**DOCUMENT SEGMENT**
A.R. Ammons Coca-Cola
Nestle Pure Life Apple
James Castle is another room
somewhere deep inside this absence of birds
Jeremy Smania Maryrose Larkin
Joseph Beuys I hear everything

I also think of Nathaniel Otting’s and Josef Kaplan’s work in this way, where the name is a site of currency and of a hyper-archival tendency (in Otting’s case, where the proper name becomes a placeholder indicating a paranoid awareness of a totality of social exchange), or a stage for situating complicity on a micro-social scale (in the case of Kaplan’s “Kill List,” he provides a list of poets who are “comfortable” or “rich” echoing, however tongue-in-cheek, the infamous “kill lists” of the Bush and Obama administrations).

The Day Lady Died

It is 12:20 in New York a Friday
three days after Bastille day, yes
it is 1959 and I go get a shoeshine
because I will get off the 4:19 in Easthampton   
at 7:15 and then go straight to dinner
and I don’t know the people who will feed me

I walk up the muggy street beginning to sun   
and have a hamburger and a malted and buy
an ugly NEW WORLD WRITING to see what the poets   
in Ghana are doing these days
                                                        I go on to the bank
and Miss Stillwagon (first name Linda I once heard)   
doesn’t even look up my balance for once in her life   
and in the GOLDEN GRIFFIN I get a little Verlaine   
for Patsy with drawings by Bonnard although I do   
think of Hesiod, trans. Richmond Lattimore or   
Brendan Behan’s new play or Le Balcon or Les Nègres
of Genet, but I don’t, I stick with Verlaine
after practically going to sleep with quandariness

and for Mike I just stroll into the PARK LANE
Liquor Store and ask for a bottle of Strega and   
then I go back where I came from to 6th Avenue   
and the tobacconist in the Ziegfeld Theatre and   
casually ask for a carton of Gauloises and a carton
of Picayunes, and a NEW YORK POST with her face on it

and I am sweating a lot by now and thinking of
leaning on the john door in the 5 SPOT
while she whispered a song along the keyboard
to Mal Waldron and everyone and I stopped breathing

One place where we might locate social media poetries’ origins is in the New York School. Particularly the work of Frank O’Hara. As a thought experiment, might we imagine “The Day Lady Died” with hashtags before the various proper names of stores, and streets, and people? Might we also imagine “Having a Coke With You” as a status update or private email correspondence made public, a kind of love poem meant to circulate in the semi-public realm of the (poetry) community? Curiously, in Anne Boyer’s poem, “The Day Steve Jobs Died,” she capitalizes on this function of O’Hara’s and much New York Poetry, transposing it through the political urgencies of the Occupy movement in the fall of 2011, where virtual and actual spaces often collided via online social media platforms like LiveStream:


It is 8:32 p.m. in New York City a Wednesday
four days after the battle of the Brooklyn Bridge, yes
it is 2011 and in New York City the #whiteshirts
have begun their antic machinated
baton-swinging  at the assembled crowd but
everyone’s a journalist  and the journalists also yelling
“I’m a motherfucking journalist you motherfuckers”
Fox-news-crew getting tear gassed
And the white woman being arrested for assembly 
for standing alone on the corner
who says she is Emmett Till  and
the young black man who is crying
into the camera of Democracy Now 
and everyone tweeting “What did the police do
to the guy with no arms?”

**DATA EXTRACT**
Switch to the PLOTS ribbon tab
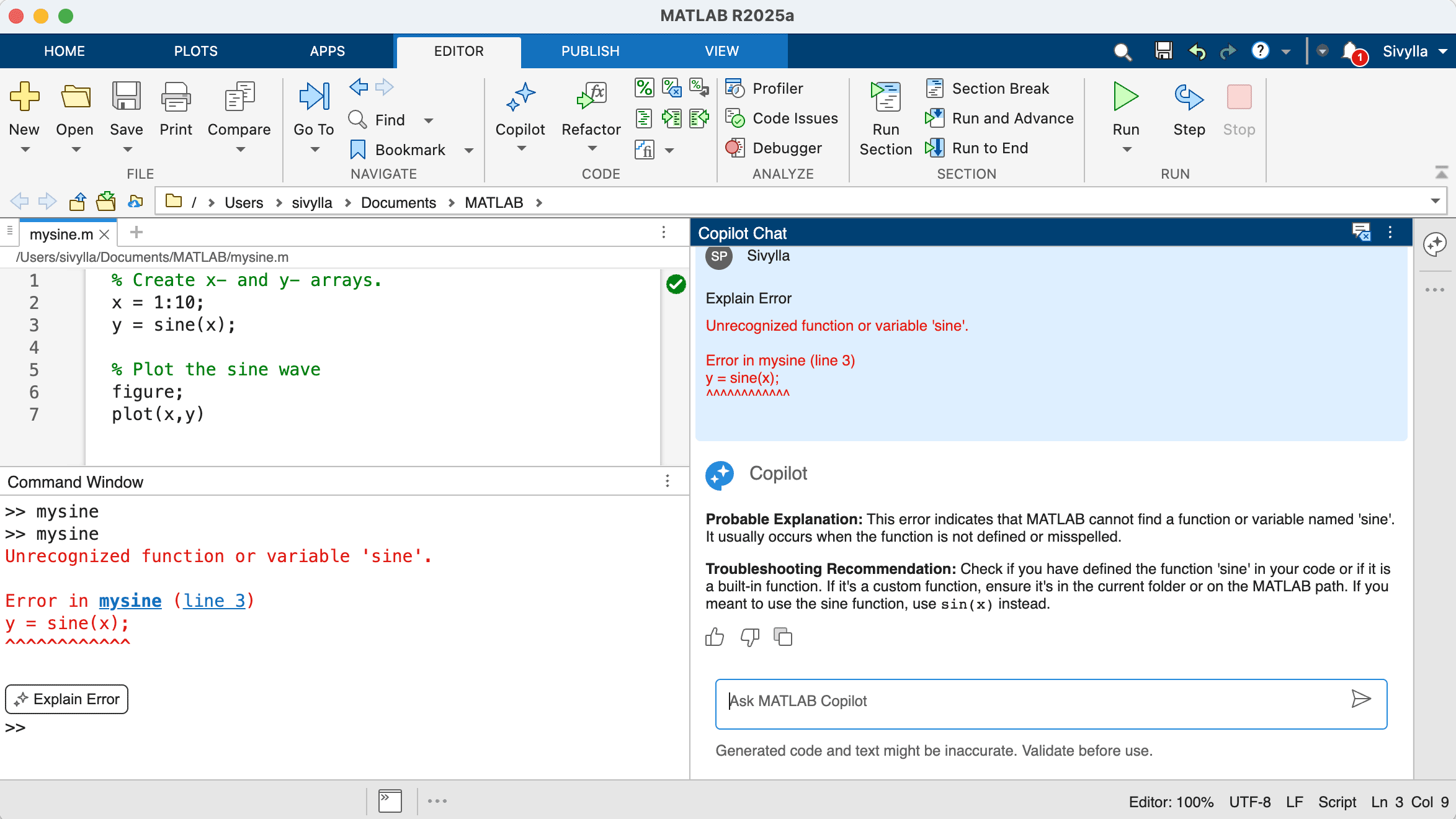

==

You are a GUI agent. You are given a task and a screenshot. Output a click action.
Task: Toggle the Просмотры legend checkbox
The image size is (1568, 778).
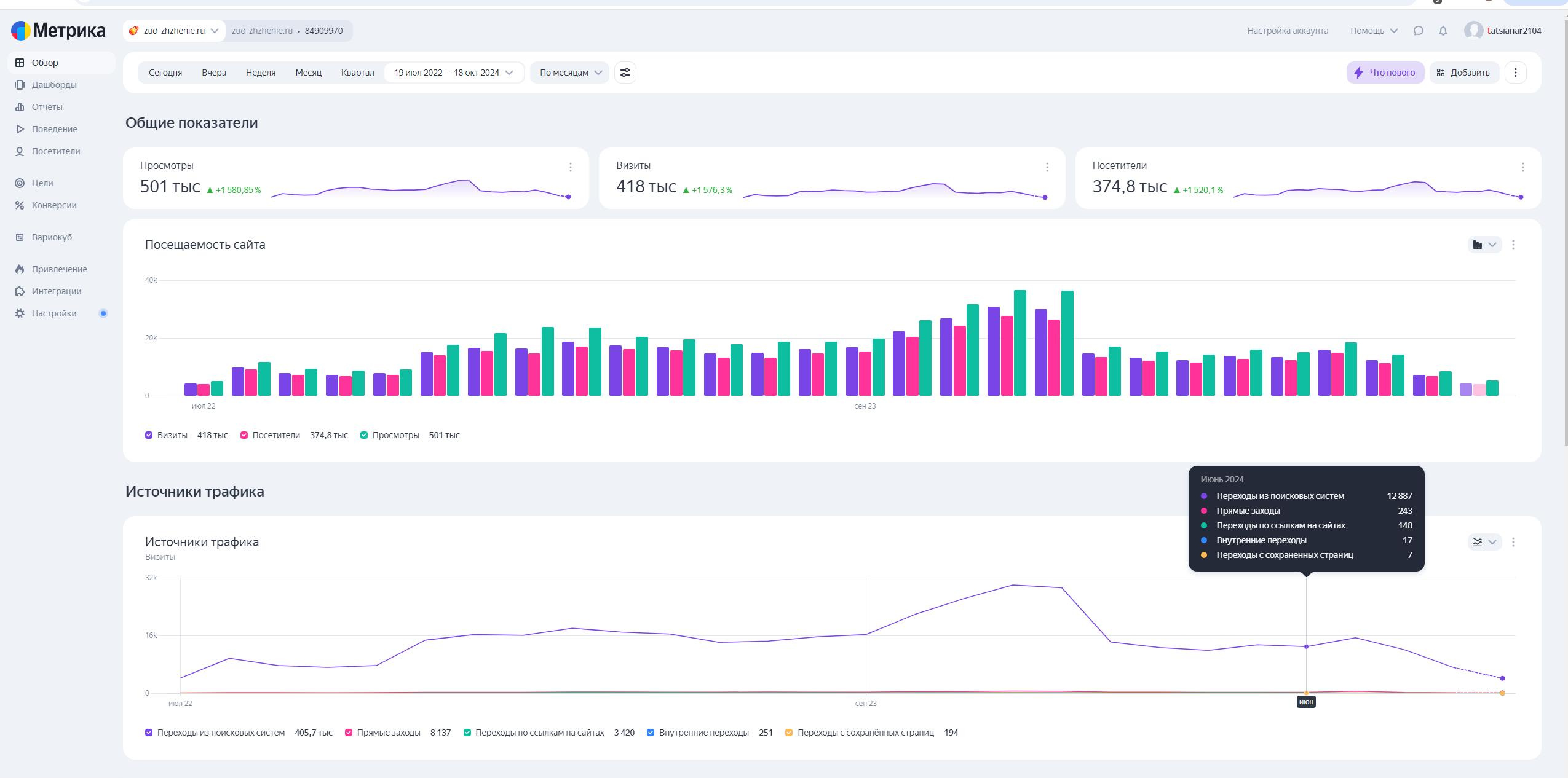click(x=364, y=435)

**CHALLENGES**
1 > Reproduce the essay on poetry and social media from "I walk up the" up to and including "I once heard)", changing "hamburger" to "sandwich".
2 > Carry the essay on poetry and social media forward from its last line.

**TASK RESPONSES**
1 >
I walk up the muggy street beginning to sun   
and have a sandwich and a malted and buy
an ugly NEW WORLD WRITING to see what the poets   
in Ghana are doing these days
                                                        I go on to the bank
and Miss Stillwagon (first name Linda I once heard)

2 >
The poets of Philadelphia are resting for their march
against anything against the everything at 2:30 a.m.
in San Francisco the people of the city
build around the cops a barricade

like everything is actually manifesting
the melting things becoming solid
the metaphors gather in the walkways and plazas
all figures of speech now just figures

the open

If O’Hara is the first poet to tag, then we might say that Hannah Weiner, a latter wave New York School poet (she doesn’t start writing poetry until the late 60s), anticipates the distracted simultaneism of multiple screens and constantly updating feeds through her “clairstyle” journalism, whereupon she famously hallucinated words upon herself and the page and the world around her. The proper name, in both O’Hara’s and Weiner’s work, is that which forms a commonplace for friendship, love, and community, albeit in highly aestheticized, and often ironic forms. In the case of both poets, tagging involves an ambivalence, where O’Hara recognizes a relationship between the proper name and the commodity form (born out by the title, “Having a Coke With You”), and Weiner, in her mature clairstyle work, Spoke (1984), recognizes the proper name as a site of subjection and discipline (such as in Weiner’s pun on patriarchy: “sirname”).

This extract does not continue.